Slashdot Mirror

← Back to Stories (view on slashdot.org)

Gov't.-published List of Computer Security Holes

Posted by timothy on Thursday August 11, 2005 @07:16AM from the benefitting-the-commonwealth dept.

Arngautr writes "ScienceDaily.com reports that The U.S. government has created a 'comprehensive database of computer vulnerabilities,' The National Vulnerability Database. Updated daily, it currently includes almost 12,000 vulnerabilities. Should be a boon to IT professionals and script kiddies alike."

1 of 25 comments (clear)

Min score:

Reason:

Sort:

Re:Next step... by It+doesn't+come+easy · 2005-08-11 08:12 · Score: 2, Informative

It depends on the search criteria. The initial page doesn't tell you what it's doing.

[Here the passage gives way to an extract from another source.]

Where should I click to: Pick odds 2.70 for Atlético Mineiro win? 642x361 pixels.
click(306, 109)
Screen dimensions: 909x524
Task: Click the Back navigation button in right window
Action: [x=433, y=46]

If you use the "Advanced Search" plage, and select for the Vendor, you get:
Linux = 942
Microsoft = 1097

I'm not sure who the Linux vendor is. :)

Then, if you search by remotely executable and high vulnerability, you get:
Linux = 232
Microsoft = 376

If you add "allows admin access" you get:
Linux = 110
Microsoft = 62

So, expect to see all sorts of statistics to prove one way or the other that both Windows and Linux are the more secure system. Should be fun.

One thing that might be interesting is to compare similar products to see who has the most and the worst vulnerabilities (especially if you are about to buy something).

--
The NSA: The only part of the US government that actually listens.